A technician recharges a heat pump with refrigerant.
Credit: Shutterstock
To cut down on emissions, HFC makers are urging EPA to regulate how technicians handle these chemicals.

The combined pledges will curb HFC emissions equivalent to 700 million metric tons of carbon dioxide through 2025, the White House estimates.

Releases of HFCs are rising rapidly and contribute to human-caused climate change. Most HFCs have a potential for trapping heat in the atmosphere that is hundreds to thousands of times more per molecule than that of CO2. U.S. emissions of HFCs are expected to nearly double by 2020 and triple by 2030 unless industry and the federal government act, the White House says. In 2012, U.S. emissions of HFCs were equivalent to more than 150 million metric tons of CO2, according to EPA figures.

“We recognize that HFCs can have high global-warming potential and that without a change in direction, their use and emissions will increase substantially, particularly in the developing world,” says Kathryn K. McCord, global business director of DuPont fluorochemicals.
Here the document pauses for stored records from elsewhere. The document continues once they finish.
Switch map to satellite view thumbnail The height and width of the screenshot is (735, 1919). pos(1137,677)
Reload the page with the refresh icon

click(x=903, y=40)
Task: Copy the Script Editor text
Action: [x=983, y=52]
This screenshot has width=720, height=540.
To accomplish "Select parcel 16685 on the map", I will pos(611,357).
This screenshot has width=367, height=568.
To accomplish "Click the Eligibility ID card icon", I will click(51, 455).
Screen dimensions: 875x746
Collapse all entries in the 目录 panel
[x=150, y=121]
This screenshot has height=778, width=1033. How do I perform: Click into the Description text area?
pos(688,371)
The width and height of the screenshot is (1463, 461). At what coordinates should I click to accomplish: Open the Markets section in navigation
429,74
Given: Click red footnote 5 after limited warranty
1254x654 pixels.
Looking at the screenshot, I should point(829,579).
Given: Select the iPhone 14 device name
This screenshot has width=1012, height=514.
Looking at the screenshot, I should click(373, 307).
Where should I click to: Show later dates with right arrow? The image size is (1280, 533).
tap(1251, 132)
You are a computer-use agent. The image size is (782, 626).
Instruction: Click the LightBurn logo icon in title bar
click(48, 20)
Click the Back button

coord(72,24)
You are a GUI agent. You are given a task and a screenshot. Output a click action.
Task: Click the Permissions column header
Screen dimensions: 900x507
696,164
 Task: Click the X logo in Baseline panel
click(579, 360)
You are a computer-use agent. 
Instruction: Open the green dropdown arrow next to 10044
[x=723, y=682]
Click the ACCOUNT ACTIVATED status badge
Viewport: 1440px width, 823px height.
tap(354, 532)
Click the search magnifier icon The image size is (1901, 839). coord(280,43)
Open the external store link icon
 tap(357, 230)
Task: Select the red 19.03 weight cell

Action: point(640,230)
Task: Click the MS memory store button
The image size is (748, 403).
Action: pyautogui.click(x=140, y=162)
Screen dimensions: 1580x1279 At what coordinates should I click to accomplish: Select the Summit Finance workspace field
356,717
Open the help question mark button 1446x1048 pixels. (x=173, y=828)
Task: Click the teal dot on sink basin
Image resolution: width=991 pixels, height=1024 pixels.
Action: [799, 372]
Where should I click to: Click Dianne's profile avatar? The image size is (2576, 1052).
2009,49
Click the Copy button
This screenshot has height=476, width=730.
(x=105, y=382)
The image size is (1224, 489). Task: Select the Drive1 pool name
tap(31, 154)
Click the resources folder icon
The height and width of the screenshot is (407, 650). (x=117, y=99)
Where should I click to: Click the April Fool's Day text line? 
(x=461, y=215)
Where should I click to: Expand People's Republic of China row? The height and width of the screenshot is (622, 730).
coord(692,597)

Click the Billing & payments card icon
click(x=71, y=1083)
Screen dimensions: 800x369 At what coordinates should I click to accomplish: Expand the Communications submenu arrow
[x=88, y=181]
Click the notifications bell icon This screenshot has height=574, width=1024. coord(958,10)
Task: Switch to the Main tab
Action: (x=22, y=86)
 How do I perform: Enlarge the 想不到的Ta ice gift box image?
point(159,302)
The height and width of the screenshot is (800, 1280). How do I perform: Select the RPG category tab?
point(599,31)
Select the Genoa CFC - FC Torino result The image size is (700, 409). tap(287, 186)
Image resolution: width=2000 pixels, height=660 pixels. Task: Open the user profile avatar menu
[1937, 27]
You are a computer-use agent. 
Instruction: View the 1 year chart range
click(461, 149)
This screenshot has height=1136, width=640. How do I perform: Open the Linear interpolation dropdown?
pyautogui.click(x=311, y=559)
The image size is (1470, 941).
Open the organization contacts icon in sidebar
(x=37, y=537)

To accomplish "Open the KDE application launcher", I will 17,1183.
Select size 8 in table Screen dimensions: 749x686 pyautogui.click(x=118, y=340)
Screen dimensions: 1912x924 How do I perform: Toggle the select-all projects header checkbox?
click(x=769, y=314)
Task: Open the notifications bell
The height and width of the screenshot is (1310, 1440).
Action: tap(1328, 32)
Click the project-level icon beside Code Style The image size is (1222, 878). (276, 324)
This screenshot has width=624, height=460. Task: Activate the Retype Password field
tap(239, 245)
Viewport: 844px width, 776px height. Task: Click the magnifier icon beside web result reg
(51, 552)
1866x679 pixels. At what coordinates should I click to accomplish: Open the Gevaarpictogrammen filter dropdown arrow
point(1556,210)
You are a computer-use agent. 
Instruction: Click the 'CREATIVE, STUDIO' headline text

DuPont and another chemical maker, Honeywell, pledged to curb HFC emissions and are introducing alternative refrigerants that have significantly lower global-warming potentials than HFCs.

The Obama Administration committed to fund R&D on cooling technologies that rely on chemicals other than HFCs or don’t use refrigerants at all. Also, EPA will consider issuing regulations, which HFC manufacturers want, to govern how air-conditioning and refrigeration technicians manage these substances.

The White House says the new pledges are designed to build momentum for a global phaseout of HFCs under the Montreal Protocol on Substances That Deplete the Ozone Layer.

More announcements about efforts to curb HFC emissions are expected at a summit in New York City this week convened by UN Secretary-General Ban Ki-moon. Ban is hosting the meeting of world leaders to drum up high-level support for a new climate-change treaty that is to include greenhouse gas emissions controls for all nations. Negotiations on that treaty are expected to culminate at the end of 2015.